One of the questions you will be asked this evening is to share your first memory of when you realized race was more than skin color. This is my memory.        From 1st to 7th grade, I went to a private Christian school in rural South Georgia. Our mascot: The Crusaders! A K-12 school with 300 students, it was all white. Our janitors, a husband and wife team, were black. Her senior year, my sister invited to prom three friends from the public school - her white, black, and Philippine friends. When school admin found out about this, she was sent to the Headmaster’s office and asked three questions: where do they live, what do their parents do, and what race are they?
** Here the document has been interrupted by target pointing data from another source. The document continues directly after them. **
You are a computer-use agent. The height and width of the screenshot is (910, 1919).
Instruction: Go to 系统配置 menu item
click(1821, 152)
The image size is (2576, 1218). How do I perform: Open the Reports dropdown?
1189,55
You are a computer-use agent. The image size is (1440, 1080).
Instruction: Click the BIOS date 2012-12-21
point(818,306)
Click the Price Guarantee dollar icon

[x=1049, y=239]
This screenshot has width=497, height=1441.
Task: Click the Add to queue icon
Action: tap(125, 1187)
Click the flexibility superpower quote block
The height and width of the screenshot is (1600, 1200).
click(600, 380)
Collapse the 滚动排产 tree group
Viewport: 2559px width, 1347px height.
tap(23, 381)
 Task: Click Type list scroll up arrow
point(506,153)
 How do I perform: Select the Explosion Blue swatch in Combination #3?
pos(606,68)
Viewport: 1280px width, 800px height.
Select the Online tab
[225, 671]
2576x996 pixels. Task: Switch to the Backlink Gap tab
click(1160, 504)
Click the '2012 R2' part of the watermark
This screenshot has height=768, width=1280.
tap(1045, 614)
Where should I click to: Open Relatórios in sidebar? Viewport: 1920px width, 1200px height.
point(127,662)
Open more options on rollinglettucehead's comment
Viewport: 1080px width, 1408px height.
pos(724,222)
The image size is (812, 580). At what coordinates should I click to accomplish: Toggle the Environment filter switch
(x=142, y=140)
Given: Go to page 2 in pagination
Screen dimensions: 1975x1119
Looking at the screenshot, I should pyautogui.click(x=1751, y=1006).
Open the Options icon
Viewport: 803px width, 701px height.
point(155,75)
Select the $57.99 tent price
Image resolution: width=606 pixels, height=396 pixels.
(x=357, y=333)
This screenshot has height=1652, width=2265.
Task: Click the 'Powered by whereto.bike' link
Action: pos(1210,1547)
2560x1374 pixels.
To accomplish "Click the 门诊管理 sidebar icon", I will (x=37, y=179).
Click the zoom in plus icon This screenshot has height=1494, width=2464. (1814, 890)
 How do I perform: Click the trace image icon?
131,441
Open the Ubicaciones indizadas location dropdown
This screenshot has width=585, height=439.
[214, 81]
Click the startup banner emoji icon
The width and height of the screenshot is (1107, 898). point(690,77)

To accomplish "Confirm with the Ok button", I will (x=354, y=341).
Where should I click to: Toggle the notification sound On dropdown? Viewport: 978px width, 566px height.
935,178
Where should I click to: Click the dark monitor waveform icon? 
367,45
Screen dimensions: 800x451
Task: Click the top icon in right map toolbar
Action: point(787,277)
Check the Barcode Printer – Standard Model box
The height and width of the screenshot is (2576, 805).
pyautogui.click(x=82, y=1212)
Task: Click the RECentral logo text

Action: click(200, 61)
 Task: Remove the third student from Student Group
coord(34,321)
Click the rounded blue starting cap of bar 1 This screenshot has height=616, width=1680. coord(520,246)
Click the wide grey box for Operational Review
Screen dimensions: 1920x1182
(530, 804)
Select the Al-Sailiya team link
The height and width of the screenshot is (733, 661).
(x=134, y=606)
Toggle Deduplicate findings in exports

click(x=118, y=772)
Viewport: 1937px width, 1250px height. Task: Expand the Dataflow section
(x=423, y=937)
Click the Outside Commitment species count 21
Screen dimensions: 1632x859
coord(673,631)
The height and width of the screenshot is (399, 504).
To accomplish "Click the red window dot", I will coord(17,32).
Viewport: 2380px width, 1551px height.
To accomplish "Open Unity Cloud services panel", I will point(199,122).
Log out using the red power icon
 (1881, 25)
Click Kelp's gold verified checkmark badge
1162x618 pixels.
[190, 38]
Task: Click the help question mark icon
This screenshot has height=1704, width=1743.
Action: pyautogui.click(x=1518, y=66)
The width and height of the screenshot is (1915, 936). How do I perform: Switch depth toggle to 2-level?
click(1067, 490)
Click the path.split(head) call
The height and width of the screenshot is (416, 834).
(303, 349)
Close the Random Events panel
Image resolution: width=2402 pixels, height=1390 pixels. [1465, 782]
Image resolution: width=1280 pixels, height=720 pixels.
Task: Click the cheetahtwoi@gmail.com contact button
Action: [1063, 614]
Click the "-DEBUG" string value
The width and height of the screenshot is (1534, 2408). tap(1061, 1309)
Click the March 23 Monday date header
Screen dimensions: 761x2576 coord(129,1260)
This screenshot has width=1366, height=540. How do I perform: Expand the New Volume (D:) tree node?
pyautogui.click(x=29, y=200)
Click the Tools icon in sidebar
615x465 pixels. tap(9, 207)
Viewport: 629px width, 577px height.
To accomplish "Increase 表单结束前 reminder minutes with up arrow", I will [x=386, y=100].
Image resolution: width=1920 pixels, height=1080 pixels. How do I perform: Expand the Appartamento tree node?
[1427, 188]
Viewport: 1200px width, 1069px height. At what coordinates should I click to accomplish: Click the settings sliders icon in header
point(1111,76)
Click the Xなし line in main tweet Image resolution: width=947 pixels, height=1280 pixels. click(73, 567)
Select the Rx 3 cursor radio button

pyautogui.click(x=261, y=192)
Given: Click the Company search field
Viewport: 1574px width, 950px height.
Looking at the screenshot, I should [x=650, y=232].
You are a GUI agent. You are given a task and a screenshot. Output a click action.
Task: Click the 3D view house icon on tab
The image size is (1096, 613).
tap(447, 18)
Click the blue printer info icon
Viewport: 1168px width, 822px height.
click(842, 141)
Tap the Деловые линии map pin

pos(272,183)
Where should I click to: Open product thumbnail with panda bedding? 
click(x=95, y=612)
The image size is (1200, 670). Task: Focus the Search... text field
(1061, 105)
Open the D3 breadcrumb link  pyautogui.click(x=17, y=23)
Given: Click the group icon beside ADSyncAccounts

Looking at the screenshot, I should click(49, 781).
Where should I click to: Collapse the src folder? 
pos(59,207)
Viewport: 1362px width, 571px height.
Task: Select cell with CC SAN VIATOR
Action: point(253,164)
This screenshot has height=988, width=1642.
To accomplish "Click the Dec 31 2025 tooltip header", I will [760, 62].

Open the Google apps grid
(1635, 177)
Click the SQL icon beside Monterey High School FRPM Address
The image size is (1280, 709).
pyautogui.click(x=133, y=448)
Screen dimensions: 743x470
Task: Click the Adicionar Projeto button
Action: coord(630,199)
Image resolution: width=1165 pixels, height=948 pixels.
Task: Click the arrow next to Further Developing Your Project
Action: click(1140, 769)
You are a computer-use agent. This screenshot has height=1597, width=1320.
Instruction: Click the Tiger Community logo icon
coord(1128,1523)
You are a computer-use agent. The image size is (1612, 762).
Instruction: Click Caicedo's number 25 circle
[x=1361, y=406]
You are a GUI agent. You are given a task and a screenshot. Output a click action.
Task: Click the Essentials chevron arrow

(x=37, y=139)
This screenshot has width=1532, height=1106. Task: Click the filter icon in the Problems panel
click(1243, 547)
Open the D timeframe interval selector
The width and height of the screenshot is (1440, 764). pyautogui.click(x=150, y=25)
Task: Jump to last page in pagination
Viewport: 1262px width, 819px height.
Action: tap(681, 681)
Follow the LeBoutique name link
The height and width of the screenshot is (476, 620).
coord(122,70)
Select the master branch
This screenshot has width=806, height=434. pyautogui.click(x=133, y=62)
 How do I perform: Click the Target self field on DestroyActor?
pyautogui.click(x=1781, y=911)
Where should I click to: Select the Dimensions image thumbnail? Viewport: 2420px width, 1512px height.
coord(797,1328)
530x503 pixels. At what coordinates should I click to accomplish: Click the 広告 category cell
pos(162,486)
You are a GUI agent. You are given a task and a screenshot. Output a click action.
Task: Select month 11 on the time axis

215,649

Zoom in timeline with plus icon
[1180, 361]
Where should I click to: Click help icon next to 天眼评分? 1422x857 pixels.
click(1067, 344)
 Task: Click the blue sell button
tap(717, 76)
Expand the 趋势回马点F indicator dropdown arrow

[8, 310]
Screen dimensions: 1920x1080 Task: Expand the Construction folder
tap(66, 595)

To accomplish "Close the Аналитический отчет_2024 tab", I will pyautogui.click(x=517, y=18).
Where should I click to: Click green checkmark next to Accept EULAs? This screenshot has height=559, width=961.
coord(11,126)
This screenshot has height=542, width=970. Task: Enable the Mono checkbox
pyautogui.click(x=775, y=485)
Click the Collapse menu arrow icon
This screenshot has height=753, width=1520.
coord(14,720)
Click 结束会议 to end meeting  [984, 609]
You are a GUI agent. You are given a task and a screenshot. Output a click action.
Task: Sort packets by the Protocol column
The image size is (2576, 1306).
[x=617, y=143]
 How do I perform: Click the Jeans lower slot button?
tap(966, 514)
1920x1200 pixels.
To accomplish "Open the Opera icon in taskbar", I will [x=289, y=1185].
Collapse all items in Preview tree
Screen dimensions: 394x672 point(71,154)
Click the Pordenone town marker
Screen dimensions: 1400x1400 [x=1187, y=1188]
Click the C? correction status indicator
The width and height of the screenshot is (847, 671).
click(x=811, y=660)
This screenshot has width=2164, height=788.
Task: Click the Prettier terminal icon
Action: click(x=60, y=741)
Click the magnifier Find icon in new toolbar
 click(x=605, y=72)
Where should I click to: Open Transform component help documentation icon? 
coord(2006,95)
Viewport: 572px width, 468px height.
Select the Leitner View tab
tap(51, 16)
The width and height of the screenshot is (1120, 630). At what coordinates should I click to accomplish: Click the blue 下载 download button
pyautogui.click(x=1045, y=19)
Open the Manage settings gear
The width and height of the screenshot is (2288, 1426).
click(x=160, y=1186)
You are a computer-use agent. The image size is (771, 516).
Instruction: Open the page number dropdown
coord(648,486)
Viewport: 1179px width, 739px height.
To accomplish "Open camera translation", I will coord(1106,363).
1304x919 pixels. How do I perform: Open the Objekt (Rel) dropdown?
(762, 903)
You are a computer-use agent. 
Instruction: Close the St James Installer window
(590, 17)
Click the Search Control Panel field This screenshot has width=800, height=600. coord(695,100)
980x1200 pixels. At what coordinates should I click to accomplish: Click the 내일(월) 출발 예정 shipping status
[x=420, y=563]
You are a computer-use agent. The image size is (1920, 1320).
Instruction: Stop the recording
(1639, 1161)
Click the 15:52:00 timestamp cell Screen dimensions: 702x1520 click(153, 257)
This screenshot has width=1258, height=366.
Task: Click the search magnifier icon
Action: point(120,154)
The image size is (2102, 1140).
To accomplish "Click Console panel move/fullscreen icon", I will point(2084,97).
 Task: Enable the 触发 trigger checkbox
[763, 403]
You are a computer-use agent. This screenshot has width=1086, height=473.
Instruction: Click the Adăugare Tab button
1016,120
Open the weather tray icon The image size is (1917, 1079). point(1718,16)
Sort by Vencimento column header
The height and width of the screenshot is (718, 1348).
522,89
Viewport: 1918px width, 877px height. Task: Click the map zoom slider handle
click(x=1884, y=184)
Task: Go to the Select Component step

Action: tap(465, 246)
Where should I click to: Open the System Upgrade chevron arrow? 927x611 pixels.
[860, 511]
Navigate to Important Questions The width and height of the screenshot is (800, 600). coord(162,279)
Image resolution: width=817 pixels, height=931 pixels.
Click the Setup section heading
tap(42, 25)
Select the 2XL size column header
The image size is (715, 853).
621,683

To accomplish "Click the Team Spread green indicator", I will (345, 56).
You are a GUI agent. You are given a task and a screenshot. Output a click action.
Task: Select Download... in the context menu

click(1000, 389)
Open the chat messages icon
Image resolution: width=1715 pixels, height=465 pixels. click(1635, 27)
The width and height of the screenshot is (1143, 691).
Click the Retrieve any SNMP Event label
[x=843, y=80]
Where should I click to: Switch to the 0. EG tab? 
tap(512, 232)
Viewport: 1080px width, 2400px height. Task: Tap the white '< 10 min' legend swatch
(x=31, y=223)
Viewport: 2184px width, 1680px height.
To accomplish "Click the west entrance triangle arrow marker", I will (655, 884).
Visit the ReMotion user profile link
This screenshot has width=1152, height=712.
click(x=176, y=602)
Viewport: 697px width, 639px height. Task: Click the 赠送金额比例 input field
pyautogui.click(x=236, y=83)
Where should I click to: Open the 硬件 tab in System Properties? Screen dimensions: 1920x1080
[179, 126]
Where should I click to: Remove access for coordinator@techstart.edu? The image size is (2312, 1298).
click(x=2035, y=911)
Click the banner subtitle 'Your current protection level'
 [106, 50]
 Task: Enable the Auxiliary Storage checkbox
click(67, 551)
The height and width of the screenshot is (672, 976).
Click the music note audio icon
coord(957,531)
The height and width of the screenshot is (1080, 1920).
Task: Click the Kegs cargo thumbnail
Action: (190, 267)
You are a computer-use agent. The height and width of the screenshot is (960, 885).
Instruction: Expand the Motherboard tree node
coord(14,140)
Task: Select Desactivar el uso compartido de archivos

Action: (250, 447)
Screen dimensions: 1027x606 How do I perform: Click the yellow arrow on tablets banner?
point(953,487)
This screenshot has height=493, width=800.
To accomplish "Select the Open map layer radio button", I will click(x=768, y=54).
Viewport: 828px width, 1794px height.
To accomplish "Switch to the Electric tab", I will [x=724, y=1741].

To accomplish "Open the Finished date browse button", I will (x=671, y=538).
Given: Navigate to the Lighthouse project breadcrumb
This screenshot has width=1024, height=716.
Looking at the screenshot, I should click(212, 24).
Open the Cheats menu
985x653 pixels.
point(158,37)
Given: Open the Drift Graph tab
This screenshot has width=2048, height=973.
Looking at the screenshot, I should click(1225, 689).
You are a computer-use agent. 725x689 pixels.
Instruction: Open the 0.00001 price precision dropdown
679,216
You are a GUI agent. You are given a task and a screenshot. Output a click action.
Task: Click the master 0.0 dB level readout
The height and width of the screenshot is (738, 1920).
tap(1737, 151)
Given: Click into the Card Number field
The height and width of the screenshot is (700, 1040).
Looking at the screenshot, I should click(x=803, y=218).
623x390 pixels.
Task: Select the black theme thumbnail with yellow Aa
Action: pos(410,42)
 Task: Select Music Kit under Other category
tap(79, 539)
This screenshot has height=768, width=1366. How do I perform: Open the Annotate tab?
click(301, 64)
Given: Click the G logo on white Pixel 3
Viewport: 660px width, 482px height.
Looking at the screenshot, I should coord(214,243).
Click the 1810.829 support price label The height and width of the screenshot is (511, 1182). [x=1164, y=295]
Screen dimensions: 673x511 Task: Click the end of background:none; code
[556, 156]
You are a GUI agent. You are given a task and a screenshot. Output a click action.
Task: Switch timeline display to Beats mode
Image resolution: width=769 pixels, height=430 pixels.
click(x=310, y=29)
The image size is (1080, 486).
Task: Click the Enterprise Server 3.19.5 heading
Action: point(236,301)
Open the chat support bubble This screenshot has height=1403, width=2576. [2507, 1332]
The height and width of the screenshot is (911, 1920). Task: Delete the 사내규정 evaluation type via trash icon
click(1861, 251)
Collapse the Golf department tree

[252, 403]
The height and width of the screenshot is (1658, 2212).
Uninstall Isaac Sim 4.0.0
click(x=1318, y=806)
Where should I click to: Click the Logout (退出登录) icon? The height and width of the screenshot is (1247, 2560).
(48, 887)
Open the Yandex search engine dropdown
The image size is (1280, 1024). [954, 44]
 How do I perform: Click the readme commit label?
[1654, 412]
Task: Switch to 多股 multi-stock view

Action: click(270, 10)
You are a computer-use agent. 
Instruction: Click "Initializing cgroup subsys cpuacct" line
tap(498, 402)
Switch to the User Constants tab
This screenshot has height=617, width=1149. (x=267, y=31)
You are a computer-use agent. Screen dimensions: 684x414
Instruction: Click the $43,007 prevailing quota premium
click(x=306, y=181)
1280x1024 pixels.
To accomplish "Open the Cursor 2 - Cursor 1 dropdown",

This was in 1996. Only her white friend was allowed to attend prom with her.


This private school was established in 1970, the same year that county’s public schools were desegregated. According to their mission statement on the website, the school was founded in "honor" of Robert Toombs. Toombs was a slave owner and founding member of the Confederacy. This school was nestled in Toombs County, Georgia, where from 1970 up until 2010, public high schools held separate proms for the black and white students. The county schools stopped sponsoring proms the year they were desegregated, instead allowing students to organize private (read: segregated) celebrations on their own. (This was a feature story in the NYT Magazine a few years back.)


This Christian institution stood behind a symbol that didn't mean what they meant, and yet was meant to mean what they never meant. A questionable symbol of faith or cleansing raised high to represent a Christian mission that was anything but.